What would happen, I mean, hypothetically, if a politician was given airtime in the media based upon how much land mass the politician represents?
This is, of course, a silly proposition. But let’s play it through for a moment and see if it has any merit.
Let’s suppose, for argument’s sake, that this was true. It would mean that a Senator from Alaska would be given much more airtime than a Senator from Rhode Island. But would that be so bad? When was the last time you heard much of the thoughts of an Alaskan Senator? Alaska has more than just pristine wilderness and abundant wildlife to contribute to the country.
What about in the House of Representatives?

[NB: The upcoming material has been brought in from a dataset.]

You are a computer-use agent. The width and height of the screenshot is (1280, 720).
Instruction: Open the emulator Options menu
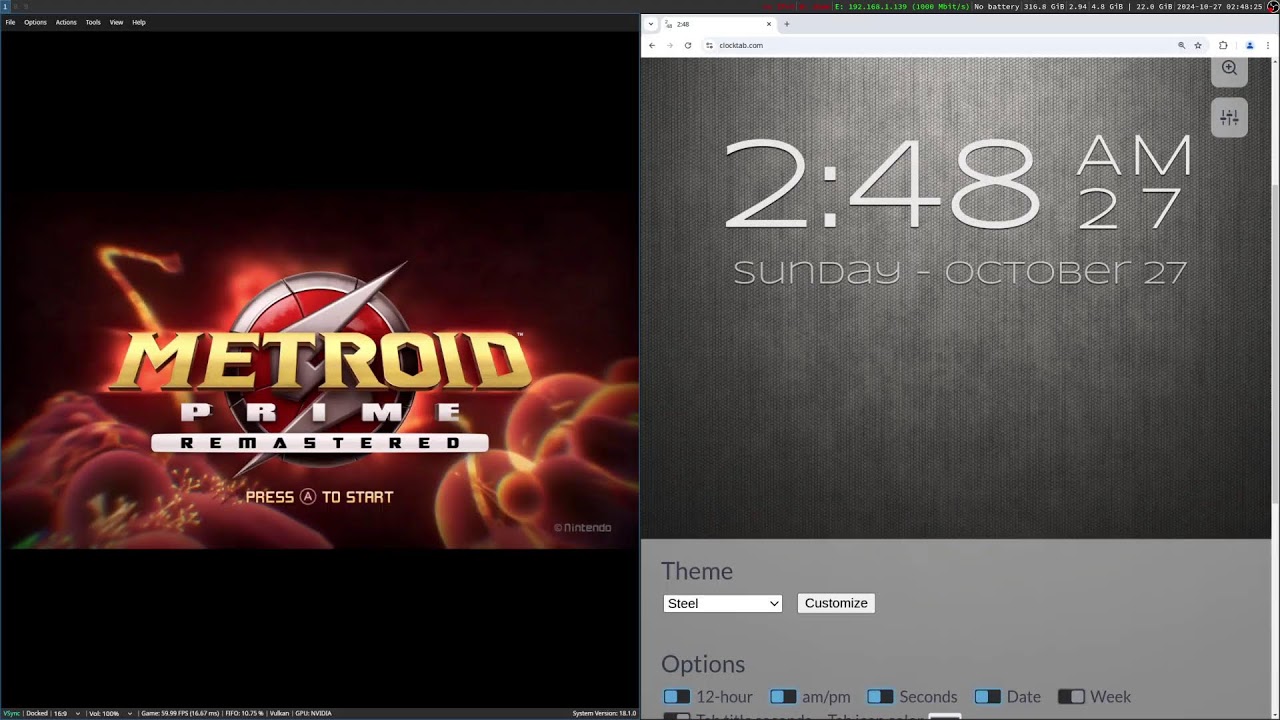pos(35,22)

This would be a boon for the congress person in South Dakota. Does anyone – even a resident from South Dakota – even know who that is? When was the last time a congress person from South Dakota was on CNN or in the headlines on Fox News?

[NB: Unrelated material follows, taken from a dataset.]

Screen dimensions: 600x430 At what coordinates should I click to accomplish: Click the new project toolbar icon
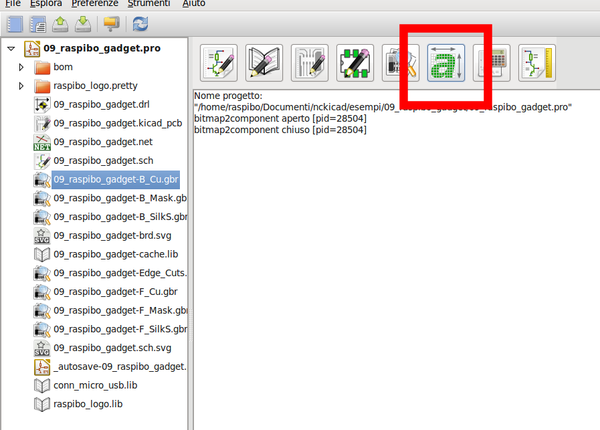(15, 23)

It seems dreadfully unfair, doesn’t it? Dusty Johnson was just elected to that position. But do we know what Dusty Johnson stands for? Huffington Post, have you even asked? He represents a large mass of land.
On the flip side, and this is perhaps where this modest proposal begins to take shape the most, some congressional districts are very small, tiny even, and so those representatives would only have a tiny say in media discourse under this proposal.
Let’s look at a case study. Let’s use, hmmm, how about Alexandra Ocasio-Cortez, now commonly referred to as AOC, the newly elected representative from New York’s 14th Congressional District.
If we do a little math, we would learn that AOC represents approximately 0.00001 percent of the land mass of the United States. Therefore, under this most humble of proposals, she would be entitled to 0.00001 percent of media time, which would be approximately 5 minutes for the year 2019.
Perhaps this proposal does have some merit after all.